ASCI: What changes need to be made to elevate the voices of Black fathers and ensure they are being engaged when decisions are made for their children and families?

LA: I believe that Black fathers’ voices need to be heard in every step of the process in child welfare. The system needs to understand that Black fathers are just as important as the mothers. The Black father is capable and willing to care for his child(ren) when given the opportunity to do so. The Black father needs to be appreciated and understood. The system needs to understand the power that the Black father has, especially when it comes to raising our Black children. The system overlooks the effect that absent fathers have on children. My thoughts are that the child welfare system was set up to keep the Black father out of the home in order to raise a generation of dependent children. Black fathers can teach our children how to be strong and independent. The Black father can teach our young boys how to be strong and loving at the same time. Without Black fathers in the system, our boys will grow up not seeing positive father figures and our girls will continue to be taught that Black fathers are nonexistent. The Black father is crucial to the development of our children.

ASCI: How can caseworkers best advocate for Black fathers?

LA: Caseworkers can advocate for Black fathers by ensuring that they make contact with them. Don’t stop at the maternal family, and listen to what is being told about the Black father. The caseworker needs to reach out and engage the Black father to understand where they are in their child’s life. Caseworkers have to understand the dynamics of the home and understand the role of a Black father. Caseworkers don’t need to solely go off of what was told to them [secondhand]. Caseworkers need to dare to be different and do things differently by engaging Black fathers.  

ASCI: Reflecting on your own personal experience, what have you found to be challenging about being a Black father in America – especially in current times in the wake of George Floyd?

LA: Personally, I have no challenges being a Black father because I’m the primary parent. I do everything with my children, from doctor’s appointments to report card conferences, to sports events, to hair dresser appointments. I’ve learned to be a great Black father from having a great Black father. My friends are great Black fathers, as are my family members. I am surrounded by amazing Black fathers and I’m proud of them all.

However, being a Black man [in America] is different. Even though I don’t get into any trouble, I am fearful of cops. I am afraid that the police will kill me based on my skin color. Black father, no worries; Black man, terrified.

ASCI: How do you remain hopeful during such times?

LA: I know that Black fathers will prevail due to Black fathers being everywhere you turn. You can’t go outside without seeing Black fathers with their children. If Black fathers keep up the great work, the myth of “absent Black fathers” will be dispelled.

Now, being a Black man, that’s a conversation for another day.

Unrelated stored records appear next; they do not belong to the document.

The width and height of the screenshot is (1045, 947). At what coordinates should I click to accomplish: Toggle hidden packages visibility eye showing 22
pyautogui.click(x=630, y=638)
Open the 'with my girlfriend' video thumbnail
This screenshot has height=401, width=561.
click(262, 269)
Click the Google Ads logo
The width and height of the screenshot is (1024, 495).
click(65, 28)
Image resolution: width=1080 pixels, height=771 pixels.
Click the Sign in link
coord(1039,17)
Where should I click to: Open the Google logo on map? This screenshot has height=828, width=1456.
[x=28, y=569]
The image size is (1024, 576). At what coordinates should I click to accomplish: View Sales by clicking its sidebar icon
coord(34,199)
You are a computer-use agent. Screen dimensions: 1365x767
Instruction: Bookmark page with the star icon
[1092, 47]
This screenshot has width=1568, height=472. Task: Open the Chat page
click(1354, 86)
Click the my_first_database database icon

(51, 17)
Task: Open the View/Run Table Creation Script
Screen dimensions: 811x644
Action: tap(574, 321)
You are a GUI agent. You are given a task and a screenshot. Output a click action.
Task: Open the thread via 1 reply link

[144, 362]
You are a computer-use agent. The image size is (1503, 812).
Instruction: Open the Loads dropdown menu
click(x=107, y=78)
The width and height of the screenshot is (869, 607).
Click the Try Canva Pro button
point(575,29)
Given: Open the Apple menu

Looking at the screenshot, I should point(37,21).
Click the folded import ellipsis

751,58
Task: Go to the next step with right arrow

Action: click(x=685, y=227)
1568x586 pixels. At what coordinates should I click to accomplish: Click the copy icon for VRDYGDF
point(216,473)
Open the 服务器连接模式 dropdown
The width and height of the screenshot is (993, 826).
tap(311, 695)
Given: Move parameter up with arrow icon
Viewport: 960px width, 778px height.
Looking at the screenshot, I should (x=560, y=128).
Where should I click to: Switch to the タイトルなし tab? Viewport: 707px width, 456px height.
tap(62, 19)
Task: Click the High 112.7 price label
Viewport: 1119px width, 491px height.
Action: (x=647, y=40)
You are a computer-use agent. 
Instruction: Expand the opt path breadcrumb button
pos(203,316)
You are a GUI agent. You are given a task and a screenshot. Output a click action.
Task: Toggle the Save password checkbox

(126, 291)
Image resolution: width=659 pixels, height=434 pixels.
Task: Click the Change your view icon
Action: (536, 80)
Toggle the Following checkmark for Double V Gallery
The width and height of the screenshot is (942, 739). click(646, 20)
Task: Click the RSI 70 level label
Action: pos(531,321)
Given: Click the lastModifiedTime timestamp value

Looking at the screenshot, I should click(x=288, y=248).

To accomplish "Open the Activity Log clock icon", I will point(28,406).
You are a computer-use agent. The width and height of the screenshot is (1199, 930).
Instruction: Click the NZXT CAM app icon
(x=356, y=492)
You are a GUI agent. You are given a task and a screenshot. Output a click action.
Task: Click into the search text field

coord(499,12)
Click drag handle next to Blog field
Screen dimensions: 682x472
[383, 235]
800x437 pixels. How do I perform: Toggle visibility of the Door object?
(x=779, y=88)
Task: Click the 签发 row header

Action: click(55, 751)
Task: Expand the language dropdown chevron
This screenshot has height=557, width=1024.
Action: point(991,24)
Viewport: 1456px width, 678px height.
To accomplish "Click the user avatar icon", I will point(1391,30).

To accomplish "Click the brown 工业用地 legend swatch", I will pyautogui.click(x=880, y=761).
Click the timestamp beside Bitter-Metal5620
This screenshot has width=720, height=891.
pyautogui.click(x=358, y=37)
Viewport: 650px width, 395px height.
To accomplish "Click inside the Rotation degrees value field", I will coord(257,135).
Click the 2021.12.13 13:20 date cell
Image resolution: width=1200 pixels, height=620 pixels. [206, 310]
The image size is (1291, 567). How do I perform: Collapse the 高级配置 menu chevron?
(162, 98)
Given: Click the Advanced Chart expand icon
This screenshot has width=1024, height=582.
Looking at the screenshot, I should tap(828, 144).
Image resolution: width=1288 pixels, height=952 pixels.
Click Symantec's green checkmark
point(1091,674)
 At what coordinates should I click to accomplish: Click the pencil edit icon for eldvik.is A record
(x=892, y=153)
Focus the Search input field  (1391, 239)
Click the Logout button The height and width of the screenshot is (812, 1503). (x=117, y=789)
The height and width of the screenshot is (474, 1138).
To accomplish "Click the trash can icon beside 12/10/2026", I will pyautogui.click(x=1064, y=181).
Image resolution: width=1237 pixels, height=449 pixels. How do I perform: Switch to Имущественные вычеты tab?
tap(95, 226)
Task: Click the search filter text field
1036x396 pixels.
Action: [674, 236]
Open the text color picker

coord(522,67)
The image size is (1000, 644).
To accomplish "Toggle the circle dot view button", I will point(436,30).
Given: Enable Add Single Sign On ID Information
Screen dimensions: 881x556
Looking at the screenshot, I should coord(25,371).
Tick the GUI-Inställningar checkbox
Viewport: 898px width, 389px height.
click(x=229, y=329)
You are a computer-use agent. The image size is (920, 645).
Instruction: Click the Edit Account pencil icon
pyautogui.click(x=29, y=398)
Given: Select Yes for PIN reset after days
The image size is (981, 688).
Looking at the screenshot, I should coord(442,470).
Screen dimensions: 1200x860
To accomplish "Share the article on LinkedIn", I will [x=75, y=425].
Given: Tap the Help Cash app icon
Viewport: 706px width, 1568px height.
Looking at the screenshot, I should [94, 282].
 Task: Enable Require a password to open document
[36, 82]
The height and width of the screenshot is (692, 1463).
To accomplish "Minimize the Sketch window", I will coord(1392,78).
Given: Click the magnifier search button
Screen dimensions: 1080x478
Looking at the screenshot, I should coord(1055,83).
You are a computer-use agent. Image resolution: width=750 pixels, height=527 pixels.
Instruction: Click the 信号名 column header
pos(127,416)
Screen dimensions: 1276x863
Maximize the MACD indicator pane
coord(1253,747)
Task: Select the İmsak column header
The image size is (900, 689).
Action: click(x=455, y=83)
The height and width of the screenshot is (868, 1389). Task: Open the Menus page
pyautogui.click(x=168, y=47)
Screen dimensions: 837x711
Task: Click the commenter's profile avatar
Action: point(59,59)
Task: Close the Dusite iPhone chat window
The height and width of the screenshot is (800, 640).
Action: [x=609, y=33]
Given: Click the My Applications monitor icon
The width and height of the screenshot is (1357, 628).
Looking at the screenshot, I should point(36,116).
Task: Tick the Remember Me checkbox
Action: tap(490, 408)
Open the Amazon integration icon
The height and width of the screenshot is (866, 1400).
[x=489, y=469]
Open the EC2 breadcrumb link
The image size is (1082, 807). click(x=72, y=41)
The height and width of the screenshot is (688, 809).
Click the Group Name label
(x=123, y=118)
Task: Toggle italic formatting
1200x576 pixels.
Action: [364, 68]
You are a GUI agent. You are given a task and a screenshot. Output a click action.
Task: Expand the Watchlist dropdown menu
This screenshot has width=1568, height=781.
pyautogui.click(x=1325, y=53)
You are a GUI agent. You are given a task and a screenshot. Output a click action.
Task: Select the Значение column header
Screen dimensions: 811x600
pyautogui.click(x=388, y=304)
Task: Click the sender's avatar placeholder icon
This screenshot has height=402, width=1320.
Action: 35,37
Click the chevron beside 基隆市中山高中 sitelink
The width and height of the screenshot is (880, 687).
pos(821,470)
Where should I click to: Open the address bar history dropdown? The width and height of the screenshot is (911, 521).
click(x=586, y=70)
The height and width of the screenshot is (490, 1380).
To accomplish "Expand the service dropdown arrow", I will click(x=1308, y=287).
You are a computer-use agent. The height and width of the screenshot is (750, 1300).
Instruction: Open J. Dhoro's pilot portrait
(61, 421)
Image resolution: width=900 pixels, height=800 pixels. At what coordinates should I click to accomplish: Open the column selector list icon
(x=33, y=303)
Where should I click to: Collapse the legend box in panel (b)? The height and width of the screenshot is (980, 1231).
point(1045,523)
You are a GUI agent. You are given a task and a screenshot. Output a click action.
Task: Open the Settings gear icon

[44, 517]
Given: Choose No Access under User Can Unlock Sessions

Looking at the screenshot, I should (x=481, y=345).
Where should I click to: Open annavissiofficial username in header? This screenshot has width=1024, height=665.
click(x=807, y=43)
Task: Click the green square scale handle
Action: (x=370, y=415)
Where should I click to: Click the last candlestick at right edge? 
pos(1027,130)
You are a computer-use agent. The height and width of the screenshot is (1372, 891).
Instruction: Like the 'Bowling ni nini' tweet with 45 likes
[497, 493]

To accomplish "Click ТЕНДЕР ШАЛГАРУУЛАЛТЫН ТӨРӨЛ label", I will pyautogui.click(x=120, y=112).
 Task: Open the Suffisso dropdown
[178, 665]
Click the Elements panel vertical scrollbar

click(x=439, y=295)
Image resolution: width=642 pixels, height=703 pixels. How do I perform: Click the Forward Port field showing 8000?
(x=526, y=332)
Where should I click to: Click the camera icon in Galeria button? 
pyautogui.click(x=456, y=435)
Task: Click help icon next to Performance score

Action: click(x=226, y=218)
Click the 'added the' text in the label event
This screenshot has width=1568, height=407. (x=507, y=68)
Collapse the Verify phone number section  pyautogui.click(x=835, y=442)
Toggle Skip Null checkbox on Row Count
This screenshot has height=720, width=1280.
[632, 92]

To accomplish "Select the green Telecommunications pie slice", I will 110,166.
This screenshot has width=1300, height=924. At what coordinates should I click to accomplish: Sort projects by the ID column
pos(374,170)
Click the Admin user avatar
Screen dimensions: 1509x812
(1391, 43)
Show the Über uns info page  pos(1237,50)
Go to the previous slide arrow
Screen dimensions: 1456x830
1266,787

ASCI: What positive lessons have you been able to glean from your lived experience to be able to teach your children to help them remain hopeful?

LA: I teach my children to love themselves and to love others, however, also not take any mess. As a Black father of a young Black boy, I teach him to be strong-willed, respectful and responsible. I teach my youngin to take mess from no one and stand up for what he believes in. I teach him to not turn the other cheek, however, to bruise the other cheek if needed. As Black fathers and young Black boys, we will not be disrespected, overrun or overlooked any further. I teach my children to be great in life and with that will come great things. It takes a community, and we’re raising a new community of young Black children, which gives me and them hope for the future.

The opinions expressed are solely those of the author and do not necessarily reflect the views of A Second Chance, Inc.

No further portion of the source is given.